Data provided:
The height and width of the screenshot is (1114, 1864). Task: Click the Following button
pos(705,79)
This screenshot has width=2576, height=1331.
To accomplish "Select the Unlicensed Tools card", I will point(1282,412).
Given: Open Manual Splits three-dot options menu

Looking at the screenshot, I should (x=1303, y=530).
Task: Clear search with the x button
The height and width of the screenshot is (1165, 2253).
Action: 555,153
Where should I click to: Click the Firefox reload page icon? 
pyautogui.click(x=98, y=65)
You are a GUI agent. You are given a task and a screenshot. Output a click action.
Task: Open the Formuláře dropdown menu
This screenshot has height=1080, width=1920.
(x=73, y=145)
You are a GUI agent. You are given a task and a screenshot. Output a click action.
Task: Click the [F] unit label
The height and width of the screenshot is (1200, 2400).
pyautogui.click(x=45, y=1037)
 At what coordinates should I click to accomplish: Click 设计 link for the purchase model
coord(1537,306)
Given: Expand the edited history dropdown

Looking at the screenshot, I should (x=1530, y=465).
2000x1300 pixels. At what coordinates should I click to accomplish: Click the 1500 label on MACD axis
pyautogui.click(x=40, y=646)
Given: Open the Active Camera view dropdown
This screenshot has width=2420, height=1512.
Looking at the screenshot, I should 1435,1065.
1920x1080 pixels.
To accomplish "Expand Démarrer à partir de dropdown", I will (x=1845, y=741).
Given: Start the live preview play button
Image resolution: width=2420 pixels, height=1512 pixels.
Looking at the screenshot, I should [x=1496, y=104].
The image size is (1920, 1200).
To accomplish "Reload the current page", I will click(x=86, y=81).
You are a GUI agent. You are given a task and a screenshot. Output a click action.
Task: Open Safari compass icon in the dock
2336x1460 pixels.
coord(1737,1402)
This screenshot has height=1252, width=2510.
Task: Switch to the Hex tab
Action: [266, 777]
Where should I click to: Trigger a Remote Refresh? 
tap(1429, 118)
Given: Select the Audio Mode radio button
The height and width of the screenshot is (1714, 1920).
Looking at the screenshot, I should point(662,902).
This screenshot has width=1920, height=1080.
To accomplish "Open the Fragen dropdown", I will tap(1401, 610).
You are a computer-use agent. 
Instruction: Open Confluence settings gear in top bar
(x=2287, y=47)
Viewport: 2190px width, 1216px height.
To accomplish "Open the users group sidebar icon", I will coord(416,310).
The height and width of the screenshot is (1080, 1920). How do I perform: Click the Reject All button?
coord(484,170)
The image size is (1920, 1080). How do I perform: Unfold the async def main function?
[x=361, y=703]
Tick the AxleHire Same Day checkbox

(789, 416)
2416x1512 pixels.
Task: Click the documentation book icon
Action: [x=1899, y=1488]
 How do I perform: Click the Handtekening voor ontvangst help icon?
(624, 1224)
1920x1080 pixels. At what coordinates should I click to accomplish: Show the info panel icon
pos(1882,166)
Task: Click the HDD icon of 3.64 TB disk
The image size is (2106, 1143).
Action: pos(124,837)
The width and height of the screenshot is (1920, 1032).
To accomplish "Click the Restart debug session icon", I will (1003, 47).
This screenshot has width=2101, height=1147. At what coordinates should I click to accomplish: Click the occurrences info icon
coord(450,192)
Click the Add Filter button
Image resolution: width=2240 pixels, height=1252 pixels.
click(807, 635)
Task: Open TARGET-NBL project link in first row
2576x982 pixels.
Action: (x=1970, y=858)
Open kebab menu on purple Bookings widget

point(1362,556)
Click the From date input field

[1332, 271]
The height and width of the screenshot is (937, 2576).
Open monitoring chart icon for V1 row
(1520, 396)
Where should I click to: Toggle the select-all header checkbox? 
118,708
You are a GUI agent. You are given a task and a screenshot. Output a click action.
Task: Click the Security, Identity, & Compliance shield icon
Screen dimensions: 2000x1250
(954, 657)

The problem: Nothing may be omitted; retype every record exactly.

Expected answer:
The height and width of the screenshot is (1114, 1864). Task: Click the Following button
pos(705,79)
This screenshot has width=2576, height=1331.
To accomplish "Select the Unlicensed Tools card", I will point(1282,412).
Given: Open Manual Splits three-dot options menu

Looking at the screenshot, I should (x=1303, y=530).
Task: Clear search with the x button
The height and width of the screenshot is (1165, 2253).
Action: 555,153
Where should I click to: Click the Firefox reload page icon? 
pyautogui.click(x=98, y=65)
You are a GUI agent. You are given a task and a screenshot. Output a click action.
Task: Open the Formuláře dropdown menu
This screenshot has height=1080, width=1920.
(x=73, y=145)
You are a GUI agent. You are given a task and a screenshot. Output a click action.
Task: Click the [F] unit label
The height and width of the screenshot is (1200, 2400).
pyautogui.click(x=45, y=1037)
 At what coordinates should I click to accomplish: Click 设计 link for the purchase model
coord(1537,306)
Given: Expand the edited history dropdown

Looking at the screenshot, I should (x=1530, y=465).
2000x1300 pixels. At what coordinates should I click to accomplish: Click the 1500 label on MACD axis
pyautogui.click(x=40, y=646)
Given: Open the Active Camera view dropdown
This screenshot has width=2420, height=1512.
Looking at the screenshot, I should 1435,1065.
1920x1080 pixels.
To accomplish "Expand Démarrer à partir de dropdown", I will (x=1845, y=741).
Given: Start the live preview play button
Image resolution: width=2420 pixels, height=1512 pixels.
Looking at the screenshot, I should [x=1496, y=104].
The image size is (1920, 1200).
To accomplish "Reload the current page", I will click(x=86, y=81).
You are a GUI agent. You are given a task and a screenshot. Output a click action.
Task: Open Safari compass icon in the dock
2336x1460 pixels.
coord(1737,1402)
This screenshot has height=1252, width=2510.
Task: Switch to the Hex tab
Action: [266, 777]
Where should I click to: Trigger a Remote Refresh? 
tap(1429, 118)
Given: Select the Audio Mode radio button
The height and width of the screenshot is (1714, 1920).
Looking at the screenshot, I should point(662,902).
This screenshot has width=1920, height=1080.
To accomplish "Open the Fragen dropdown", I will tap(1401, 610).
You are a computer-use agent. 
Instruction: Open Confluence settings gear in top bar
(x=2287, y=47)
Viewport: 2190px width, 1216px height.
To accomplish "Open the users group sidebar icon", I will coord(416,310).
The height and width of the screenshot is (1080, 1920). How do I perform: Click the Reject All button?
coord(484,170)
The image size is (1920, 1080). How do I perform: Unfold the async def main function?
[x=361, y=703]
Tick the AxleHire Same Day checkbox

(789, 416)
2416x1512 pixels.
Task: Click the documentation book icon
Action: [x=1899, y=1488]
 How do I perform: Click the Handtekening voor ontvangst help icon?
(624, 1224)
1920x1080 pixels. At what coordinates should I click to accomplish: Show the info panel icon
pos(1882,166)
Task: Click the HDD icon of 3.64 TB disk
The image size is (2106, 1143).
Action: pos(124,837)
The width and height of the screenshot is (1920, 1032).
To accomplish "Click the Restart debug session icon", I will (1003, 47).
This screenshot has width=2101, height=1147. At what coordinates should I click to accomplish: Click the occurrences info icon
coord(450,192)
Click the Add Filter button
Image resolution: width=2240 pixels, height=1252 pixels.
click(807, 635)
Task: Open TARGET-NBL project link in first row
2576x982 pixels.
Action: (x=1970, y=858)
Open kebab menu on purple Bookings widget

point(1362,556)
Click the From date input field

[1332, 271]
The height and width of the screenshot is (937, 2576).
Open monitoring chart icon for V1 row
(1520, 396)
Where should I click to: Toggle the select-all header checkbox? 
118,708
You are a GUI agent. You are given a task and a screenshot. Output a click action.
Task: Click the Security, Identity, & Compliance shield icon
Screen dimensions: 2000x1250
(954, 657)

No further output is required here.